Jeremy Bentham     Nov 16, 2016

"When someone remarked on the stunning fearlessness with which Spartan warriors faced death, the Athenian general Alcibiades said that they weren’t really doing anything strange, since death was relief from the miseries imposed on them by their military laws." - Plutarch
WellRead Ed     Nov 17, 2016

Apples and Oranges. Ninjas were spies and assassins. They were skilled in a variety of weapons and covert tactics, but they weren't soldiers. Plus, somewhere in the dark recesses of memory, I recall reading that no self-respecting Ninja would run around in black pajamas; their missions required them to blend in, so they dressed in the fashion of the local people. The stereotypical Ninja costume is actually derived from Japanese plays in which the person dressed in that costume represented evil.
James     Nov 17, 2016

Fascinating detail, that is, WellRead Ed. Thank you.
Sam J.     Nov 17, 2016

penelope.uchicago.edu/Thayer/e/roman/texts/plutarch/moralia/sayings_of_spartan_women*.html

As for Alcibiades.
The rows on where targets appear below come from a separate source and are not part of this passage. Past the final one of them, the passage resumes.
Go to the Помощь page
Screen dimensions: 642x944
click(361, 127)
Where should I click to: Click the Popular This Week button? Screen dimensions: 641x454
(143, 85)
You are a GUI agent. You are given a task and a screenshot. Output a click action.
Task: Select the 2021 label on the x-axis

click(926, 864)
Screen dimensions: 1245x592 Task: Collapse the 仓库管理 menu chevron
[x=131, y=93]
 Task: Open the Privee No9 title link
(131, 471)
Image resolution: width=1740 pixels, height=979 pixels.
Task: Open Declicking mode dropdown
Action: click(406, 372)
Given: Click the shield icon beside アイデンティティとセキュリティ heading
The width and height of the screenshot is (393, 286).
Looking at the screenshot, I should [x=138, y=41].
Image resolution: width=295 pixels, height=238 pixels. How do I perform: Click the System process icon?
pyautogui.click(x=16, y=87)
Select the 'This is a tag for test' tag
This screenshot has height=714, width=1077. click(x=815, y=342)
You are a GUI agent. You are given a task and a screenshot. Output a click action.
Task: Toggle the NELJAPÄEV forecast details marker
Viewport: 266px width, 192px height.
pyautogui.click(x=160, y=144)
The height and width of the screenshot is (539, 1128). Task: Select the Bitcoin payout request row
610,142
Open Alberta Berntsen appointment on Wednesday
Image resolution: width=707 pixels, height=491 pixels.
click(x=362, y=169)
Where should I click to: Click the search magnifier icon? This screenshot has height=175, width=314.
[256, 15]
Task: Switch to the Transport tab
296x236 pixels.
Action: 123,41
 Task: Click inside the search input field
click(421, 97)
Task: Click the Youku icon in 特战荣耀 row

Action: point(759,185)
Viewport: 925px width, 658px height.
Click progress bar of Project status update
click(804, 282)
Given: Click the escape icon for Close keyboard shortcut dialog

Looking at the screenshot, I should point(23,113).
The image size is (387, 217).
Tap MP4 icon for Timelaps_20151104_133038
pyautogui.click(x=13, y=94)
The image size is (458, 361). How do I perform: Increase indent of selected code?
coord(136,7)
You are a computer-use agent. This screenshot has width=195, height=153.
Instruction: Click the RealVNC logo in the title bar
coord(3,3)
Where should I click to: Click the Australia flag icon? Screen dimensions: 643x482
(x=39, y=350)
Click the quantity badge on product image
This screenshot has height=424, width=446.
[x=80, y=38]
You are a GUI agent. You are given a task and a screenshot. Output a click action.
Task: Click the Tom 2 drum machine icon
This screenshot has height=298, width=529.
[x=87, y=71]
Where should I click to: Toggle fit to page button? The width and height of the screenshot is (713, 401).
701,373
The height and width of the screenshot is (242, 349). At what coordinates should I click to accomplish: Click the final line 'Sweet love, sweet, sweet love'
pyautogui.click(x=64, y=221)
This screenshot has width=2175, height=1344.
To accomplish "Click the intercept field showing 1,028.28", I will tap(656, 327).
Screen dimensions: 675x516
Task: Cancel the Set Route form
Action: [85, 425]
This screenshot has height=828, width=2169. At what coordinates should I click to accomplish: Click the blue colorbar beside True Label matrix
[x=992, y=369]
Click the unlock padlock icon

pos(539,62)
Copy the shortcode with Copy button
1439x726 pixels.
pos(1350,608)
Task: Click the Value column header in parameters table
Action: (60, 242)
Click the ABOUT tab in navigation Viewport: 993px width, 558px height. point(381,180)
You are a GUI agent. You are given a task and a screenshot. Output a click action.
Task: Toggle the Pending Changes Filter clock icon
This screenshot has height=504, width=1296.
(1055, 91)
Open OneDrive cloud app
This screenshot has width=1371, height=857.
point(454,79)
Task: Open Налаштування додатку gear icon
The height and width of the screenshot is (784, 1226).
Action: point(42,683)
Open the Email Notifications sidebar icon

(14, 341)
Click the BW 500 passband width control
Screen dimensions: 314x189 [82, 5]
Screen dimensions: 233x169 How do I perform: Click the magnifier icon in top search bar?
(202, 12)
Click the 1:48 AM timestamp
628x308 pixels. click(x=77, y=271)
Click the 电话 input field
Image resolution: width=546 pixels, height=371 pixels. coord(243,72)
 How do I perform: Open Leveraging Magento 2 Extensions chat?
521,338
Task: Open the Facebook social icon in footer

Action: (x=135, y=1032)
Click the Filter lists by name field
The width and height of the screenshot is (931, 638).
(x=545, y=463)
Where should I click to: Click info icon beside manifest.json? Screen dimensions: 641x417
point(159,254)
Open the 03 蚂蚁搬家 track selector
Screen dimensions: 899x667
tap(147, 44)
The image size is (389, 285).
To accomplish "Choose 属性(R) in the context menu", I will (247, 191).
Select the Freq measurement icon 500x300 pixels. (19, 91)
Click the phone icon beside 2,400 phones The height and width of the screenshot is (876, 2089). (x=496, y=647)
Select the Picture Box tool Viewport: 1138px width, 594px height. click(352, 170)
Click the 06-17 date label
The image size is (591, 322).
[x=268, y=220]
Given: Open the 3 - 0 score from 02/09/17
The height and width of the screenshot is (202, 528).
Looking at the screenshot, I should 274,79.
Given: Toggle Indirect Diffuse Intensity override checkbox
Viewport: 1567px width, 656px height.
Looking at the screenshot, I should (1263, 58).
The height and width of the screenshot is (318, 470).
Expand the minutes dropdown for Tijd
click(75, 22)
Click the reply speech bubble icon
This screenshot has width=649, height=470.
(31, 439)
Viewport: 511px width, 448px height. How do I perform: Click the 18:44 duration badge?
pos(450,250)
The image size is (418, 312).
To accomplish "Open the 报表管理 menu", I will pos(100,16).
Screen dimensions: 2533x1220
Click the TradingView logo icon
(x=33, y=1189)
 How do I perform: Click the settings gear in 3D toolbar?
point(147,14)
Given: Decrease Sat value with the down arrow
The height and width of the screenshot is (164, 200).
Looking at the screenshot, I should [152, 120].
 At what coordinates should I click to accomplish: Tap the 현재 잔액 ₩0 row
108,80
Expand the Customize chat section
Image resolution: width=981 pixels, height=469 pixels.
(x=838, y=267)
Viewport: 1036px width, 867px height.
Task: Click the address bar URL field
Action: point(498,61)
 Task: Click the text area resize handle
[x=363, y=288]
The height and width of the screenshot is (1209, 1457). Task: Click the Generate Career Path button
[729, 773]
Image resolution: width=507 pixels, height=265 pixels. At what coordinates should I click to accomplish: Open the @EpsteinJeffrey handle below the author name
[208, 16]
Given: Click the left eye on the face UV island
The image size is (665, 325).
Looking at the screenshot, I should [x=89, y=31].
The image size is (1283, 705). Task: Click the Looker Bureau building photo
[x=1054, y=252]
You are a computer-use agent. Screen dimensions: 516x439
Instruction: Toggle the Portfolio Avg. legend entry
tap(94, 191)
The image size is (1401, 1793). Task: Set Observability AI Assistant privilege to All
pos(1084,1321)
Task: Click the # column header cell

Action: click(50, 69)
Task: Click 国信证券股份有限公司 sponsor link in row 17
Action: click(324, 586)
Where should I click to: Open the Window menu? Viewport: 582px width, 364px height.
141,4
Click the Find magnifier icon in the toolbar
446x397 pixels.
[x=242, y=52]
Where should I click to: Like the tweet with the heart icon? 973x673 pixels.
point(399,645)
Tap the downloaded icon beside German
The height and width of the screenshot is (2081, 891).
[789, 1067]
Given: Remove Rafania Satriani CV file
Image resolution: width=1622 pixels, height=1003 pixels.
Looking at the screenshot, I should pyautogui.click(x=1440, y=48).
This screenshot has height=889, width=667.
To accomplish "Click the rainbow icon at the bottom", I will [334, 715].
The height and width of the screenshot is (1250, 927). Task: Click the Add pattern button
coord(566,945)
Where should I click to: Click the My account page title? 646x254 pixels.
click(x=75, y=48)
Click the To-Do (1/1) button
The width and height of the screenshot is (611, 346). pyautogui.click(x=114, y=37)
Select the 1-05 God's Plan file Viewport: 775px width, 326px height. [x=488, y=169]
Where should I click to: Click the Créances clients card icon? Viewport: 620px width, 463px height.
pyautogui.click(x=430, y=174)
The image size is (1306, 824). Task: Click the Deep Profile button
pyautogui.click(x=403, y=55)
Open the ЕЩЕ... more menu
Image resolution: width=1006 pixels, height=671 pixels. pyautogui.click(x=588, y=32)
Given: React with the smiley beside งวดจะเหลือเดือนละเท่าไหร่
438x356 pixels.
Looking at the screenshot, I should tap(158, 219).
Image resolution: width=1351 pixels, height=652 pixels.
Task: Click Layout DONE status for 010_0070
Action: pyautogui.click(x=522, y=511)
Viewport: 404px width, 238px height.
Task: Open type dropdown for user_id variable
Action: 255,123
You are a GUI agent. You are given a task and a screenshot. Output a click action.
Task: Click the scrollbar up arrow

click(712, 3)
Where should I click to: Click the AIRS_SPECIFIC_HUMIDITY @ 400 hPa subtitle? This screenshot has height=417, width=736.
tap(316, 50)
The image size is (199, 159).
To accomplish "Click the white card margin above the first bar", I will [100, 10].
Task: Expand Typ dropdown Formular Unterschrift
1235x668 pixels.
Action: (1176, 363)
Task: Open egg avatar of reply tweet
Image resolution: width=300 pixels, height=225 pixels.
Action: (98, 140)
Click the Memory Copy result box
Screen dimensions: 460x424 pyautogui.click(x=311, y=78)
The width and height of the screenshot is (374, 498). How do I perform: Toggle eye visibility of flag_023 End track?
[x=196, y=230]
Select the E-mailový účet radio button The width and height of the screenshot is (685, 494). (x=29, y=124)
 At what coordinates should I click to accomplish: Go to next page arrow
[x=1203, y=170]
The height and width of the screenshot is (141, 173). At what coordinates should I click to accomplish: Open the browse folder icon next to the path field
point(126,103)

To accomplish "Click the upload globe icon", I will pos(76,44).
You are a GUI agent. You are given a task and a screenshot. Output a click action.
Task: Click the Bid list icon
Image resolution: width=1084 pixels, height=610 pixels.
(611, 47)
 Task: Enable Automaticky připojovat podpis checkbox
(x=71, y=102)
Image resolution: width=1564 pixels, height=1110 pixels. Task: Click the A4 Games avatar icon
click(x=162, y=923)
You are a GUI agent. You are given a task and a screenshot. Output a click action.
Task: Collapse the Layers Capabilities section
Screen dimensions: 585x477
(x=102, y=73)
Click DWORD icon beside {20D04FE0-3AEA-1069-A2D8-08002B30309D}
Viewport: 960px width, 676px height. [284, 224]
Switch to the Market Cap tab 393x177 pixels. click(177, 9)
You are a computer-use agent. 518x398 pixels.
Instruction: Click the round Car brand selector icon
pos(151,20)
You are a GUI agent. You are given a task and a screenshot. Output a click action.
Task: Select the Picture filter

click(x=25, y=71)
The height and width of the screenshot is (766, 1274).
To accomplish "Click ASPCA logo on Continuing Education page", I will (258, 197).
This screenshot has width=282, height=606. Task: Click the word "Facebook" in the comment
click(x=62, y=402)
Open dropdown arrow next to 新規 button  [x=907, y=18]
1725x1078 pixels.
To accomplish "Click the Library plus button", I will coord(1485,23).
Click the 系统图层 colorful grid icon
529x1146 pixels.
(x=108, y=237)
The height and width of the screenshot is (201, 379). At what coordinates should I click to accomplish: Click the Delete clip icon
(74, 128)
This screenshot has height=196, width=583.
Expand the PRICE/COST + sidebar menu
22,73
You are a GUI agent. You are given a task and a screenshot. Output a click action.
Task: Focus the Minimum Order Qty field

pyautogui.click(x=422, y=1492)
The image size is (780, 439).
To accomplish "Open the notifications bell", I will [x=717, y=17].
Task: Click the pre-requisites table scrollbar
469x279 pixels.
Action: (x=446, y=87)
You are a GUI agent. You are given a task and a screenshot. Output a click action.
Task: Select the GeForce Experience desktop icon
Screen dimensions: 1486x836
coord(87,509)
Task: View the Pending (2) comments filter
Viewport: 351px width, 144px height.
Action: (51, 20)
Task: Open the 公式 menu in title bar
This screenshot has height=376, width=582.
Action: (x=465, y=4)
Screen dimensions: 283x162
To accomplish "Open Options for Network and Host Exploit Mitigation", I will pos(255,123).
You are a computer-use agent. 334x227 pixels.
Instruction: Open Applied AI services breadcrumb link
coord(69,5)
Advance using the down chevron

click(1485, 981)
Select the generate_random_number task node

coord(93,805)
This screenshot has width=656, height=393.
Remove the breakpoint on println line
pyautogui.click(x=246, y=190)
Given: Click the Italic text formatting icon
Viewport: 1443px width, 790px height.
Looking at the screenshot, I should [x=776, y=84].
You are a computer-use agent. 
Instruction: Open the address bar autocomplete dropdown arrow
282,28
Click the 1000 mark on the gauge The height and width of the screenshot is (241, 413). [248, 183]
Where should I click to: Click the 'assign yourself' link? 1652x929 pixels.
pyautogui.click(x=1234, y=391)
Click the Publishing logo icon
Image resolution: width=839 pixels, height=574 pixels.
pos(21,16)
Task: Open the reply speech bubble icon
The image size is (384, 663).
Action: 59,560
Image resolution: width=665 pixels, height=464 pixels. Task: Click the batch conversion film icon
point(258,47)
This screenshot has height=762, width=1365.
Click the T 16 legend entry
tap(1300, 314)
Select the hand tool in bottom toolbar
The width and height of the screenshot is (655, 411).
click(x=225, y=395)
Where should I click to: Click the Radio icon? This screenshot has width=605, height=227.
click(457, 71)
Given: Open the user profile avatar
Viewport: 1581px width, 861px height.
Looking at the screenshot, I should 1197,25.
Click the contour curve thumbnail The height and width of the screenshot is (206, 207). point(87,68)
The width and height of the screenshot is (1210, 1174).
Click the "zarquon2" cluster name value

He was trained in Sparta for a time and I believe he had a Spartan Women to raise him as a nanny.

He was also a psychopath who talked the Athenians into attacking Syracuse. This was of course a huge disaster which brought about the downfall of Athens.

Here's what Plutarch said about him. Classic psychopath.

penelope.uchicago.edu/Thayer/E/Roman/Texts/Plutarch/Lives/Alcibiades*.html

"...He had, as they say, one power which transcended all others, and proved an implement of his chase for men: that of assimilating and adapting himself to the pursuits and lives of others, thereby assuming more violent changes than the chameleon. That animal, however, as it is said, is utterly unable to assume one colour, namely, white; but Alcibiades could associate with good and bad alike, and found naught that he could not imitate and practice. 5 In Sparta, he was all for bodily training, simplicity of life, and severity of countenance; in Ionia, for p65 luxurious ease and pleasure; in Thrace, for drinking deep; in Thessaly, for riding hard; and when he was thrown with Tissaphernes the satrap, he outdid even Persian magnificence in his pomp and lavishness. It was not that he could so easily pass entirely from one manner of man to another, nor that he actually underwent in every case a change in his real character; but when he saw that his natural manners were likely to be annoying to his associates, he was quick to assume any counterfeit exterior which might in each case be suitable for them..."
James     Nov 18, 2016

Thanks for the extensive contribution here, Sam.

Sam, there is no doubt that Spartan society was perverse, by most cultural standards and remarkable in certain aspects. However, it did produce the best fighting men of the age. What it did not produce was good overall or civil leadership. whenever the Spartans got away from Hellas and campaigned in distant regions they went crazy, acting a lot like Japanese war criminals did during WWII.

For a balanced look at Sparta see, Thukydides and for a biased pro-Spartan view read Xenophon.

Xenophon and, as you point out, other elite Athenians like Alcibiades, became cultural "Laconians" out of admiration for Spartan martial prowess and because their own society faced a moral and masculine crises well-expressed by Alcibiades Sicilian adventure, the disaster in Egypt and the killing of Socrates. In many ways Athens is more analogous to America than Rome and during the internal Hellenic strife of the late 5th century B.C. Athenian men looked upon Sparta in much the same way that American men have looked upon Russia during the Obama presidency, as a place for real men ruled by a real man. Late Classical Athens faced a crisis in morality, masculinity and identity.